Some time ago I read around the Pan-Am Building in New York City, and discovered that the design of 1963 Manhattan skyscraper was based on the 1959 Pirelli Tower in Milan, and was related to at least three UK buildings.
Months later I happened to walk out of London’s Victoria Station and found myself staring at the instantly recognisable London sibling of the Pan-Am Building – Portland House, by Howard Fairbairn & Partners (1960-3), built on the site of Watney’s Stag Brewery.
Its height of 334 feet is far lower than the 808 feet of the New York building, yet it towers over the messy streetscape around Victoria. It was conceived as part of a comprehensive post-war redevelopment that was itself compromised from the outset.
Its tapered footprint is an attempt to reduce its overbearing impact at ground level and give it a degree of elegance.

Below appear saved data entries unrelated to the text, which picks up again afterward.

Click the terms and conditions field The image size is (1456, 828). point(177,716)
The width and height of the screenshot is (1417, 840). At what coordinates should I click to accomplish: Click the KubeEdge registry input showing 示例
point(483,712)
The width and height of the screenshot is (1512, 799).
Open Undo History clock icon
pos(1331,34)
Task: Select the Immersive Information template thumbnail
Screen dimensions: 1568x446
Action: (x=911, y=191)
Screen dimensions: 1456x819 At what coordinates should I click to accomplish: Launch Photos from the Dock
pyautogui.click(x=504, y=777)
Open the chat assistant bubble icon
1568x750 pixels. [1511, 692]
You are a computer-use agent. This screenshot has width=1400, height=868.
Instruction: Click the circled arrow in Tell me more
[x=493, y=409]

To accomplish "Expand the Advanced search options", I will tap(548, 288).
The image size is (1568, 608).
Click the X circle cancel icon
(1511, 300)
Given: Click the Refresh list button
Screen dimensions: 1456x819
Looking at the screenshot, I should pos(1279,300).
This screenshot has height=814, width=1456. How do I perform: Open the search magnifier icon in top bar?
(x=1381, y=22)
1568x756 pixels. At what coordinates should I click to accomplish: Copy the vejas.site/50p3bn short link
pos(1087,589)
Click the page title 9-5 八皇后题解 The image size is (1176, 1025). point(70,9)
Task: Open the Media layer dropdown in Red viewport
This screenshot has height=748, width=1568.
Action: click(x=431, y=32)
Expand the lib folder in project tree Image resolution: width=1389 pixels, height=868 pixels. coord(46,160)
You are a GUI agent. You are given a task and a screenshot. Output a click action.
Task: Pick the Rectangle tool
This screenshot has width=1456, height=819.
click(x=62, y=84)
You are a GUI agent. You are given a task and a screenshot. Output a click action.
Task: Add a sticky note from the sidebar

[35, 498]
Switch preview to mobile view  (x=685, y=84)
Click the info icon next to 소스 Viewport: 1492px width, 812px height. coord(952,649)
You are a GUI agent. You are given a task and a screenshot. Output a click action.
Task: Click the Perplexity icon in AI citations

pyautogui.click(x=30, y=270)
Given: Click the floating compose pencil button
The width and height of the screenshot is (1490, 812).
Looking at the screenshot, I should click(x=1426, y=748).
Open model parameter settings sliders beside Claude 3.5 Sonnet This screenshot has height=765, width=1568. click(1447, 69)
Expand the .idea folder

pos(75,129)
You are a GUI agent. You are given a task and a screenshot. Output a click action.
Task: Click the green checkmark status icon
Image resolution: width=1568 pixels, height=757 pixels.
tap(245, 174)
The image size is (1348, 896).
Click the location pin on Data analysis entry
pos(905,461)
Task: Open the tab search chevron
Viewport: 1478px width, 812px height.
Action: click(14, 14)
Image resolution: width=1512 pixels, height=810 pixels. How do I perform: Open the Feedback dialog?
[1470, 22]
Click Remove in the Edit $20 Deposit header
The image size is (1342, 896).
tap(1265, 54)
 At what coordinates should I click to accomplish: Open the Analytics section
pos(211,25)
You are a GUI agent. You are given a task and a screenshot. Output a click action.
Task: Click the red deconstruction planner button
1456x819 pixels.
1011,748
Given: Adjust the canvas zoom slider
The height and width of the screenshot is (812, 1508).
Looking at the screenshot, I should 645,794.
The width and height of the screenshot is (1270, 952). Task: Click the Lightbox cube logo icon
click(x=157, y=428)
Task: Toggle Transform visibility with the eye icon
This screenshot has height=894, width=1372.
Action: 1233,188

The website http://postwarbuildings.com/buildings/portland-house points out that it probably wouldn’t get planning permission now, yet it’s far too lucrative a concentration of floorspace to be in any danger of demolition.
In fact it’s been refurbished twice in recent decades, by the T P Bennet Partnership in 1993-5 and by EPR Architects in 2001-6.
I must have walked past it many times without noticing, despite its huge scale. Now that I recognise it I rather like it, for its own leviathan elegance and for its connection with Manhattan and Milan.